Significant differences in the swimming behaviour of pullers with different Cab values in the steady sliding state are observed. Figure 20(a) displays the steady sliding state of a puller when Cab = 1.0. A series of magnified repeated line segments show clear periodicity. The differences in the swimming behaviour of pullers with varying Cab values are presented in figures 19(b) and 20(b), where the streamline and pressure distributions in the steady sliding state are shown for Cab = 0.8 and Cab = 1.0, respectively. Although the movement modes of the pullers are similar in both cases (sliding is parallel to the wall at a fixed height), their configurations are different. The puller is inclined toward the wall with asymmetric pressure and streamline distributions when Cab = 0.8, allowing a stable slide near the wall. Alternately, the pressure and streamline distributions are almost symmetric with slight asymmetry causing the puller to slide slowly near the wall when Cab = 1.0.

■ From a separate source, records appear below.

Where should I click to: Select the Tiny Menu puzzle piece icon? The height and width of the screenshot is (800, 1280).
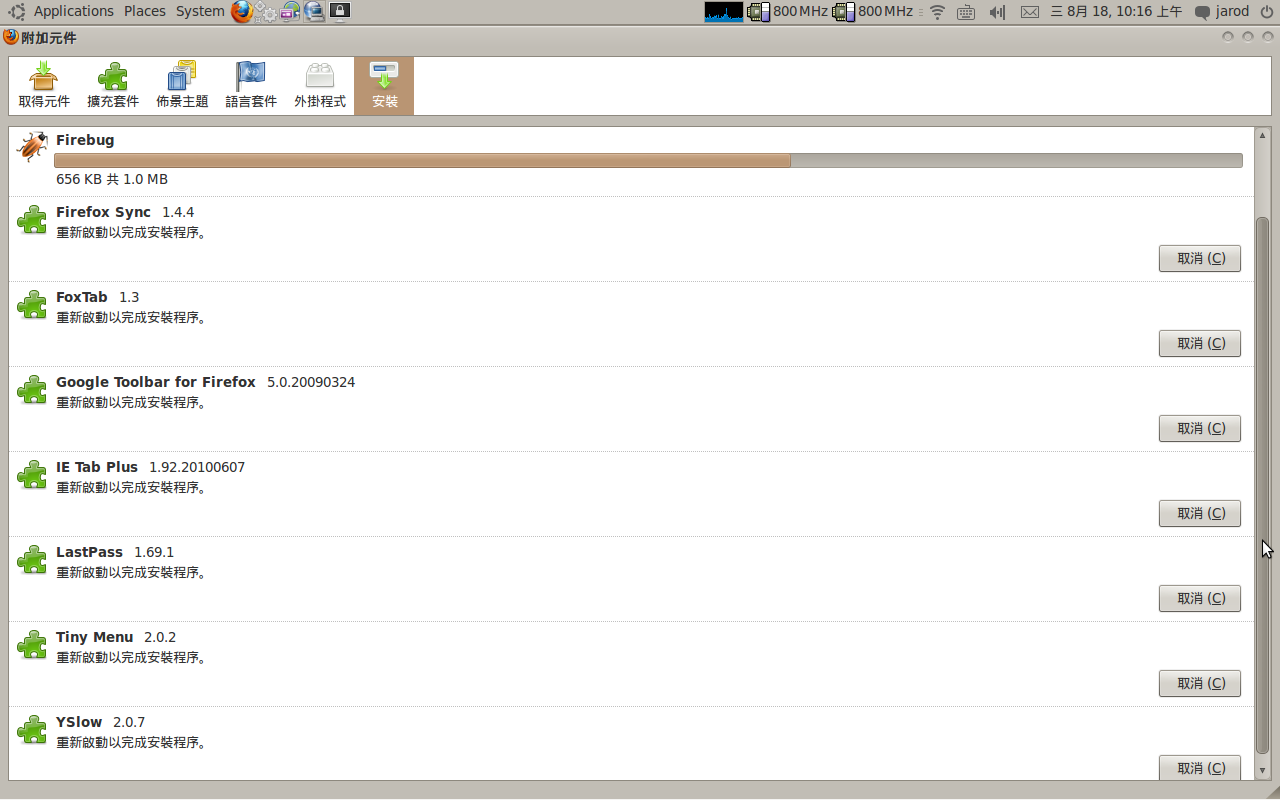point(32,645)
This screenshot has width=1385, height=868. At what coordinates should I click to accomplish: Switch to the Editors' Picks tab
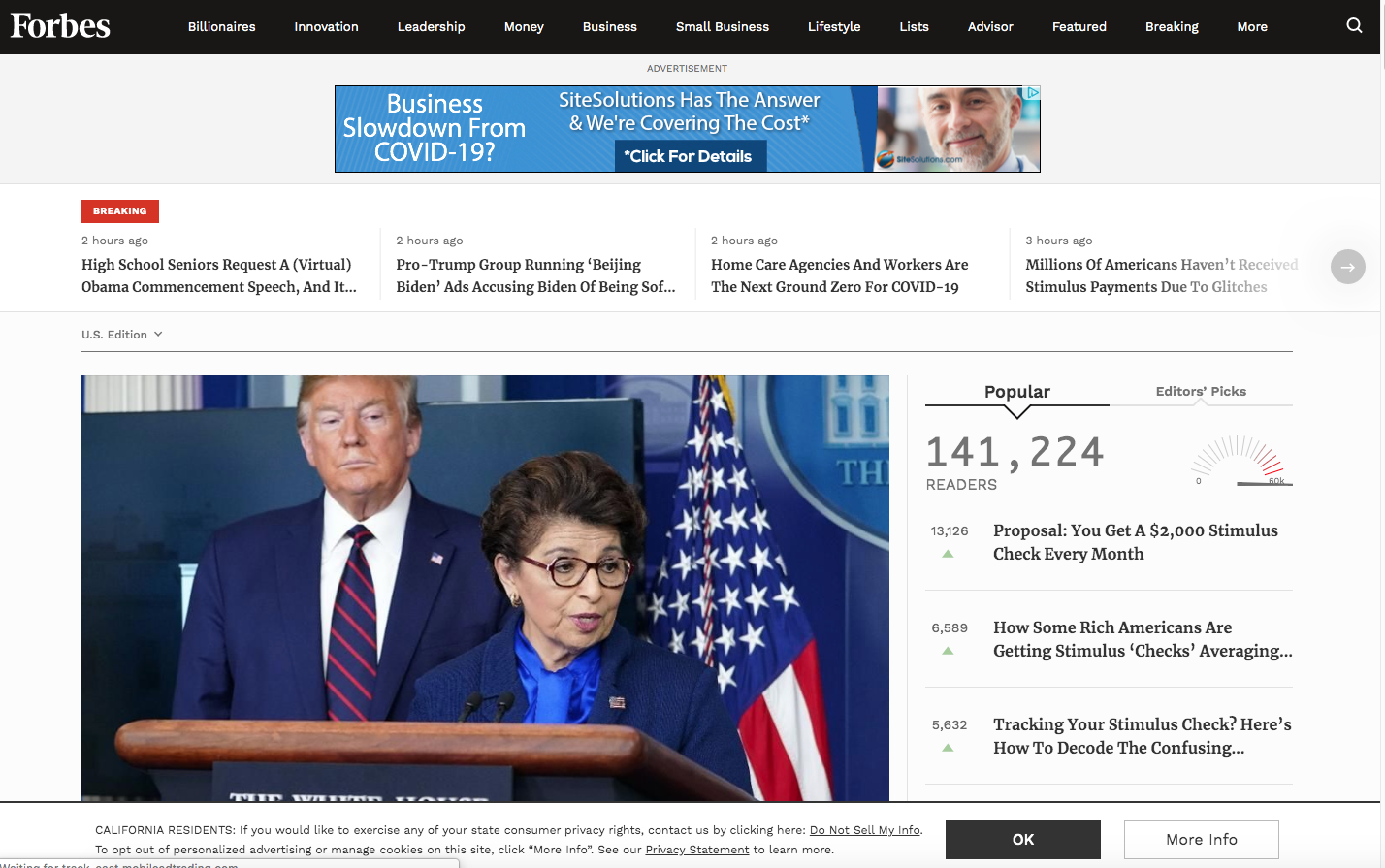tap(1202, 391)
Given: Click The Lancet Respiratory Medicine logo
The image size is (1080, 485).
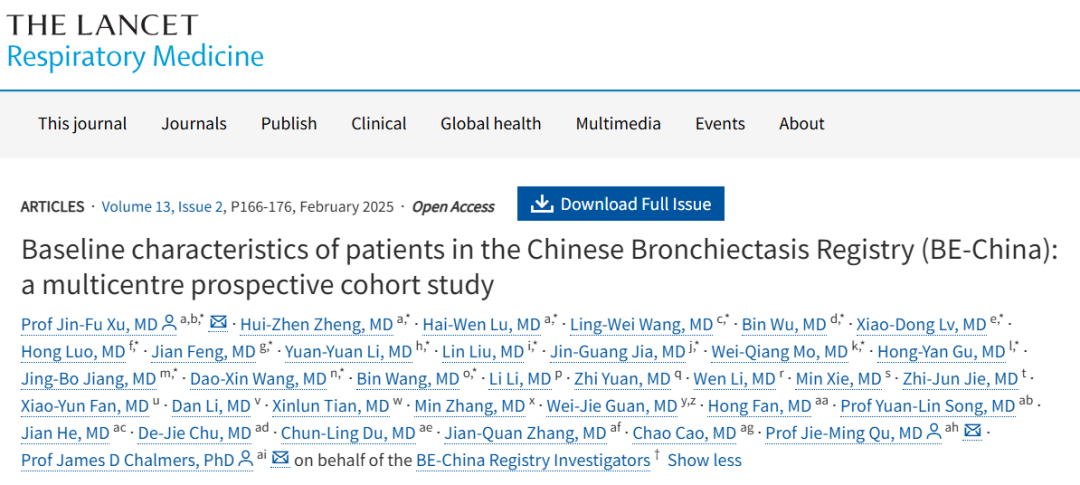Looking at the screenshot, I should pyautogui.click(x=135, y=41).
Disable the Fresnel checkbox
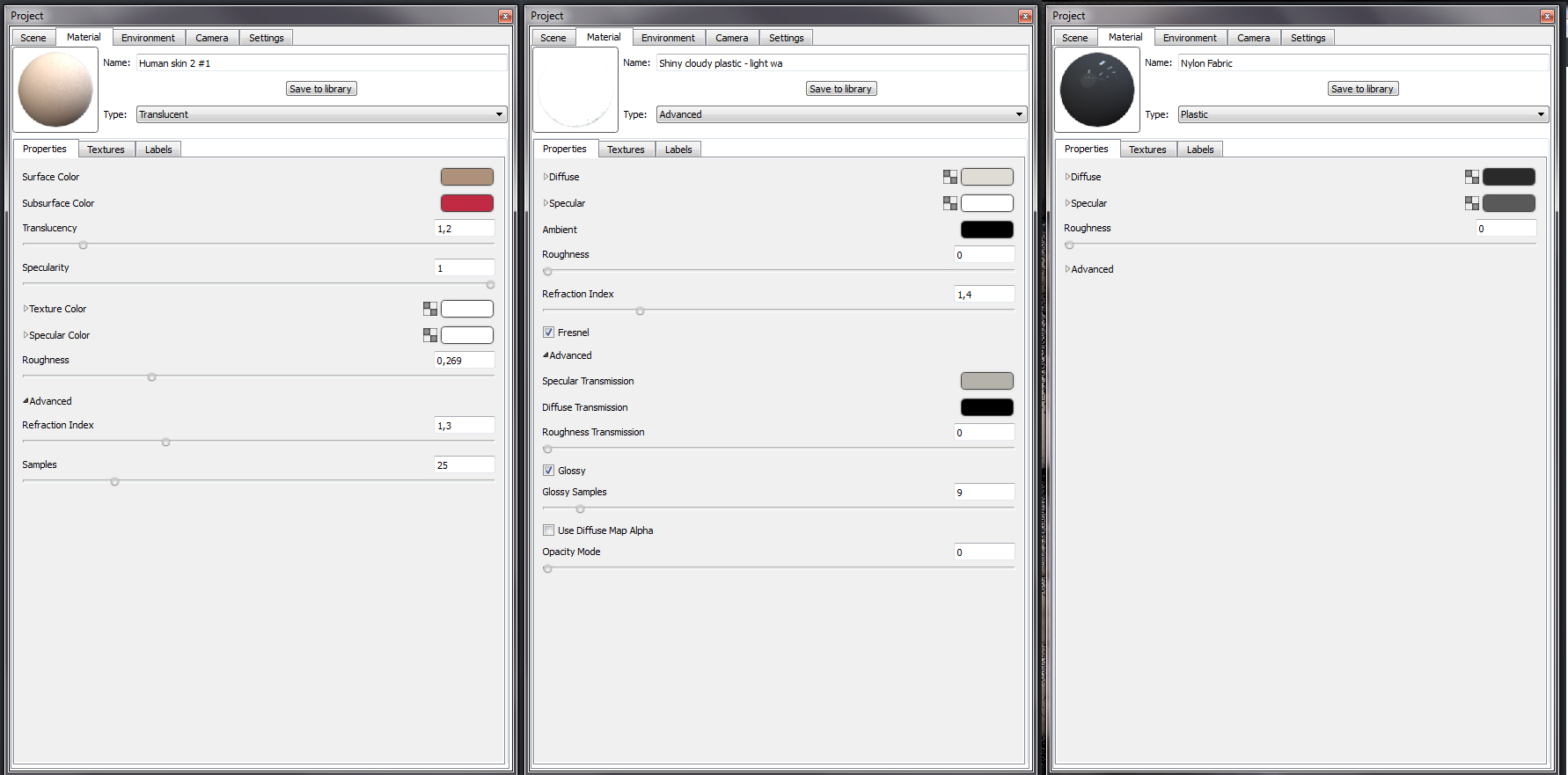The image size is (1568, 775). [x=549, y=333]
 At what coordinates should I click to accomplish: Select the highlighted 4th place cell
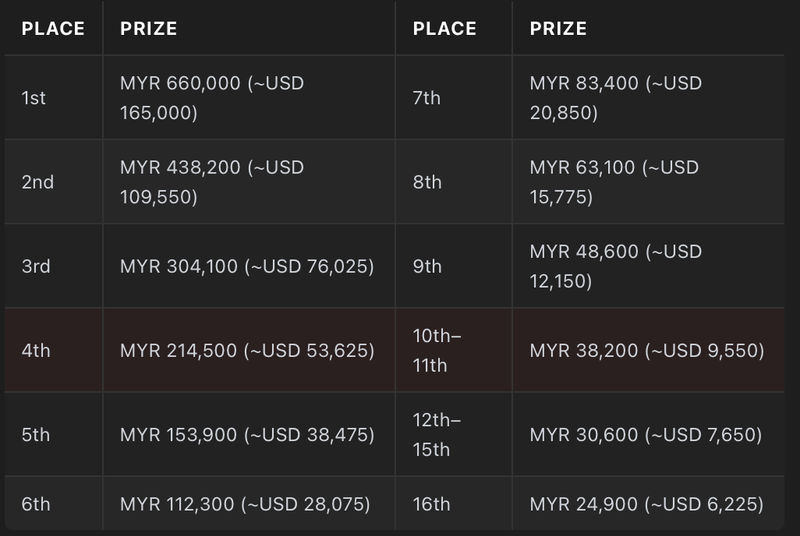53,350
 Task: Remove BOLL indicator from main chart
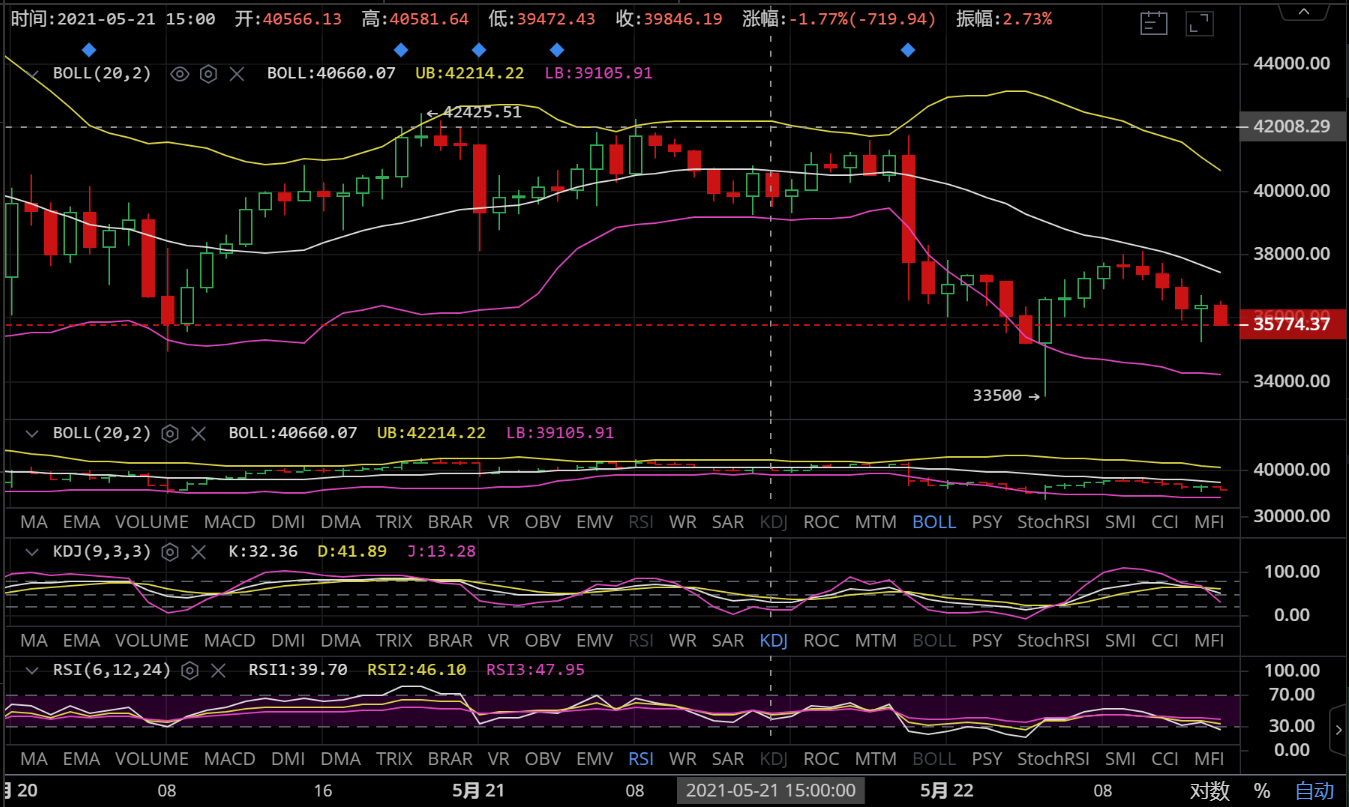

Figure 20. Swimming angle, streamline flow and pressure distribution of the flow field around a puller when Cab = 1.0 (Res = 0.08 and β = 5). (a) Swimming angle and (b) streamline and pressure distribution (ls = 0.8).
Figure 21(a) shows the trajectory of a puller in the steady sliding state when Cab = 0.8. Thus, the puller gradually moves closer to the wall as ls increases. The inset in figure 21(a) indicates that the tilt angle of the puller enlarges with increasing ls with a decreasing speed. Figure 21(b) shows that the oscillation amplitude of the tilt angle of the puller decreases as ls increases when Cab = 1.0. This is reflected in both the maximum and minimum values of the swimming angle of the puller decreasing and eventually stabilizing within a range of ~−90° (perpendicular to the lower wall) ± 1.5°, with an amplitude of ~3°. Thus, ls significantly influences the swimming angle of the puller near the wall, affecting its swimming speed and subsequent movement patterns.
Figure 21. State of wall steady sliding of pullers with different Cab (Res = 0.4 and β = 5.0); (a) Cab = 0.8 and (b) Cab = 1.0.
4.2.4. Wall lock-up state of pullers
The parameter Cab plays a crucial role in the formation of the wall lock-up state for pullers. Figure 11 shows that the wall lock-up state occupies only a small area when Cab = 0.8 and 1.0, this state covers more than two thirds of the area when Cab = 1.2. The mode almost spans the entire area when Cab = 2.0. Ishimoto (Reference Ishimoto2017) indicated that the asymmetry of the geometric shape of the puller causes an additional torque owing to spatial obstruction interactions as Cab increases. In this study, a large Cab indicates a high torque of the puller upon collision with the wall, as shown in figure 13(b). This increased torque rapidly changes the swimming angle of the puller. The low-pressure area between the puller and the wall intensifies when |θ| exceeds a certain critical value, leading to the capture of the puller by the wall. Consequently, the puller loses its swimming speed in the X-direction and becomes firmly locked at a specific location on the wall (figure 22a). Moreover, increasing ls brings the puller close to the wall. The closer the puller is to the wall, the greater the torque generated by the interaction with the wall, causing effects similar to increasing Cab. Figure 22(b) shows that the maximum torque induced by the collision of the puller with the wall increases with the increase of ls. This further confirms that ls affects the swimming mode of the puller, especially when the torque is generated due to the interaction with the wall.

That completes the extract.